Spend a few seconds to try to understand what this snippet does (no more than that, I will explain what happens in a bit):
from nltk.tokenize import sent_tokenize
def split_sentences(text):
sentences = iter(sent_tokenize(text)))
try:
left = next(sentences)
except StopIteration:
return
start = text.index(left)
try:
right = next(sentences)
except StopIteration:
yield text
return
end = text.index(right, start + len(left))
yield text[0:end]
while True:
left = right
start = end
try:
right = next(sentences)
except StopIteration:
yield text[start:]
return
end = text.index(right, start + len(left))
yield text[start:end]
This piece of code is hard to understand, but not because it’s especially clever. Rather, it’s doing some tedious things that are hard to follow.
Here is the docstring:
Split text into sentences, preserving the spaces/newlines in-between.
Sentences are resolved using
nltk.tokenize.sent_tokenize
. Because nltk strips the sentences of surrounding spaces, we have to restore them:
- The first sentence will keep preceding and succeeding spaces.
- The rest of the sentences will only keep the succeeding spaces.
Now, if we study the code again, we can start getting a better picture of what’s happening. However, it’s still going to be hard to review and maintain this without comments. What kind of comments are best for something like this?
Lets try this:
# Find the starting position of the next sentence, starting from the end of the
# previous sentence
end = text.index(right, start + len(left))
This is good because it explains why we use start + len(left)
as the second
argument to .index
, but you will need such a comment for nearly every line
and it’s going to become bloated, fast.
I believe there’s a way to come up with comments that are both easier to read and better explain what the code does.

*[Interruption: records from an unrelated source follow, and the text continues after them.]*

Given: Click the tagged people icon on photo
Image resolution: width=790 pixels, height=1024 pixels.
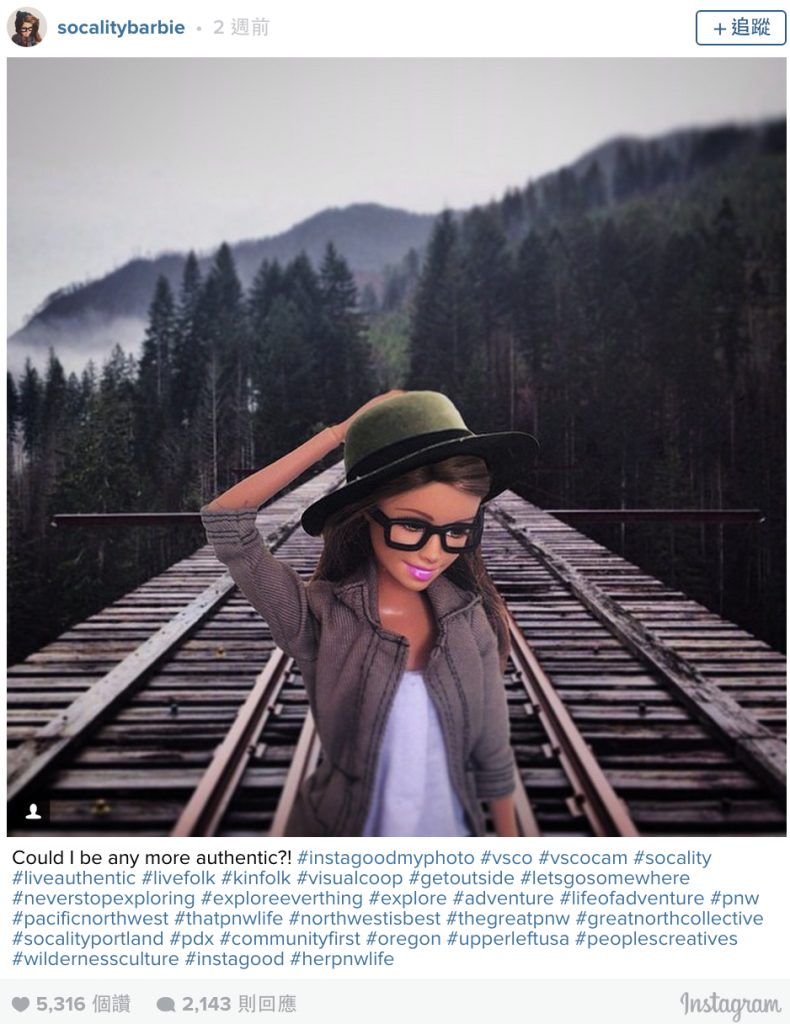Looking at the screenshot, I should click(x=33, y=811).
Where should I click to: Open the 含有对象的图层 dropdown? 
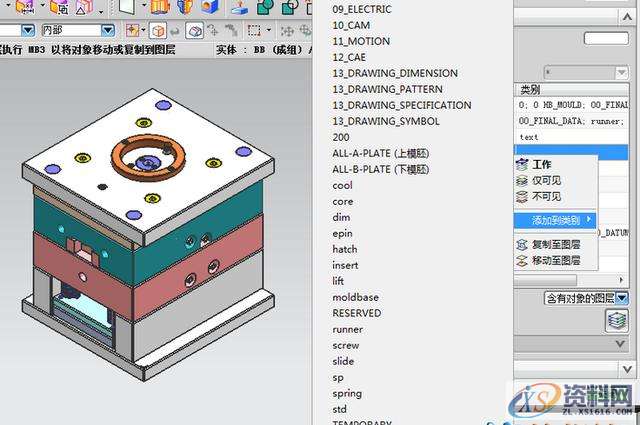pyautogui.click(x=622, y=298)
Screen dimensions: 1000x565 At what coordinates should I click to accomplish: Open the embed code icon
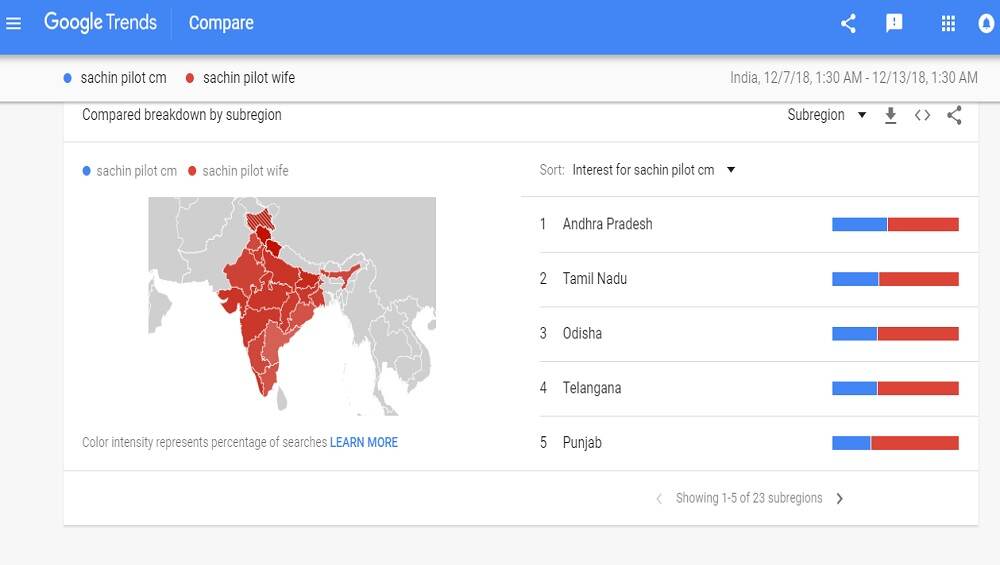(922, 115)
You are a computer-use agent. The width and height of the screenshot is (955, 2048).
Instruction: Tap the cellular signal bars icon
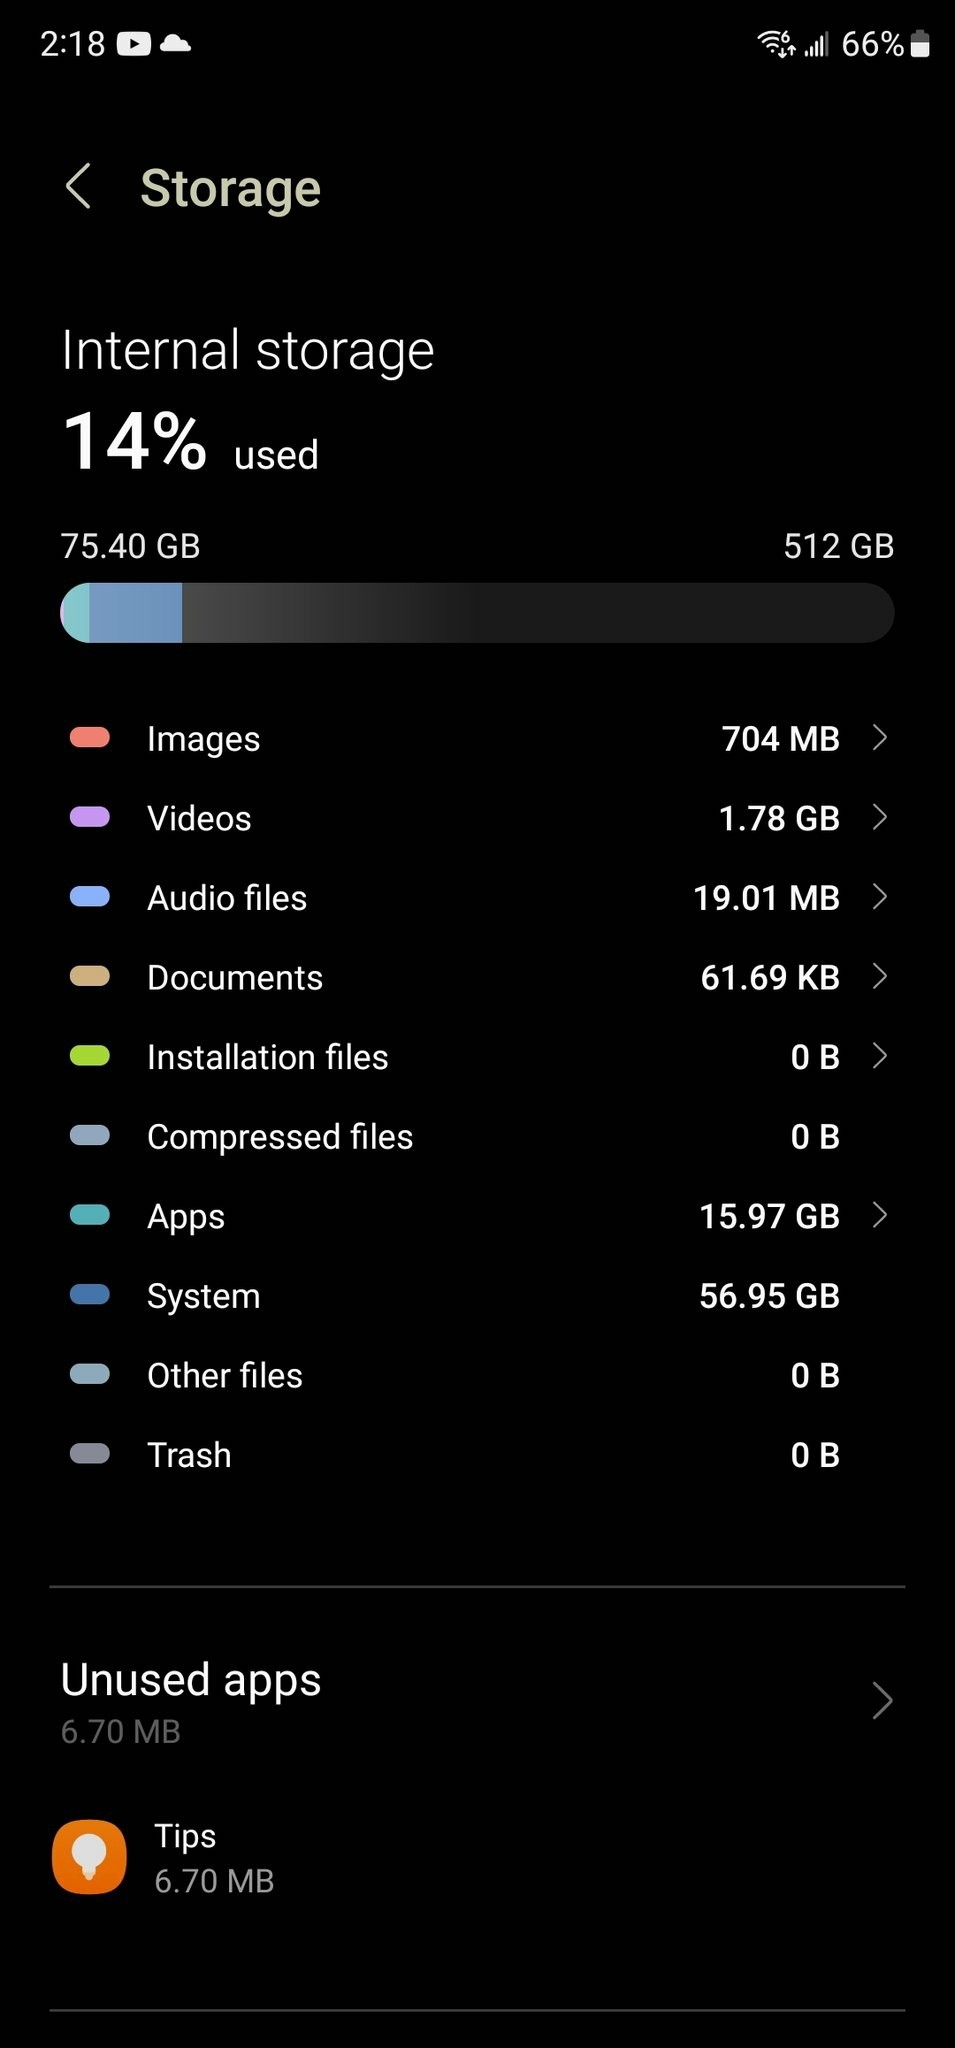[x=816, y=45]
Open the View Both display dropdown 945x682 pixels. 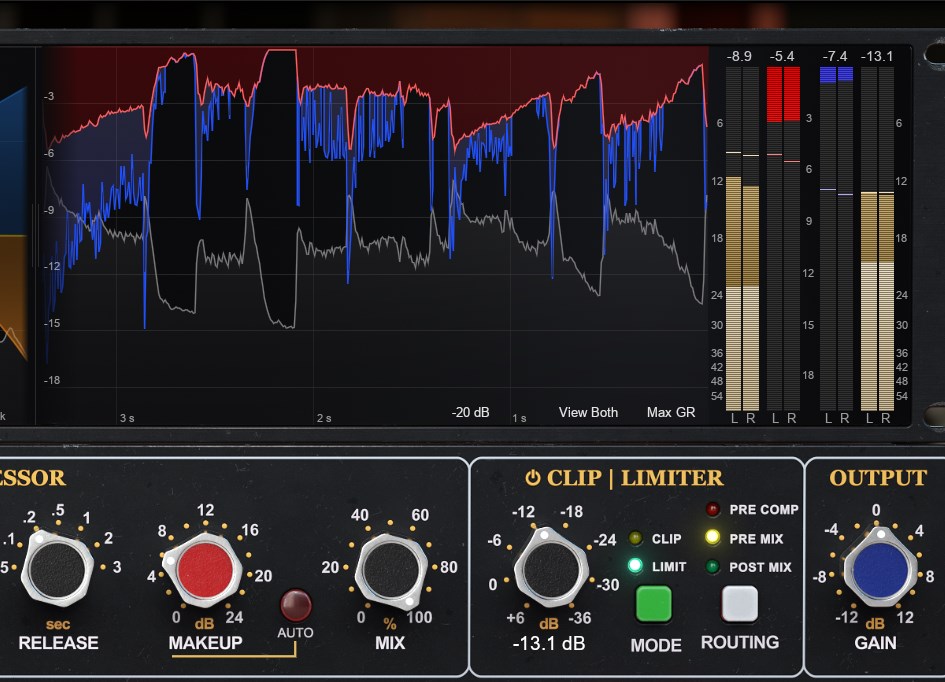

Here’s what I would do (have done):
def split_sentences(text):
""" Split text into sentences, preserving the spaces/newlines in-between.
Sentences are resolved using `nltk.tokenize.sent_tokenize`. Because
nltk strips the sentences of surrounding spaces, we have to restore
them:
- The first sentence will keep preceding and succeeding spaces.
- The rest of the sentences will only keep the succeeding spaces.
"""
sentences = iter(sent_tokenize(text)))
try:
# ' one two three four '
# ^^^
left = next(sentences)
except StopIteration:
return
# ' one two three four '
# |-^
start = text.index(left)
try:
# ' one two three four '
# ^^^
right = next(sentences)
except StopIteration:
# ' one '
# ^^^^^^^
yield text
return
# ' one two three four '
# |-^
end = text.index(right, start + len(left))
# ' one two three four '
# ^^^^^^^
yield text[0:end]
while True:
# ' ... two three four '
# ^^^
left = right
# ' ... two three four '
# ^
start = end
try:
# ' ... two three four '
# ^^^^^
right = next(sentences)
except StopIteration:
# ' ... two '
# ' ^^^^^'
yield text[start:]
return
# ' ... two three four '
# |-^
end = text.index(right, start + len(left))
# ' ... two three four '
# ^^^^^
yield text[start:end]
I have used this type of comments frequently in my work and the feedback I have gotten from coworkers has been positive. Plus, when I’ve had to work on my own code weeks or months later, I have found them very helpful. I hope it serves as inspiration to others.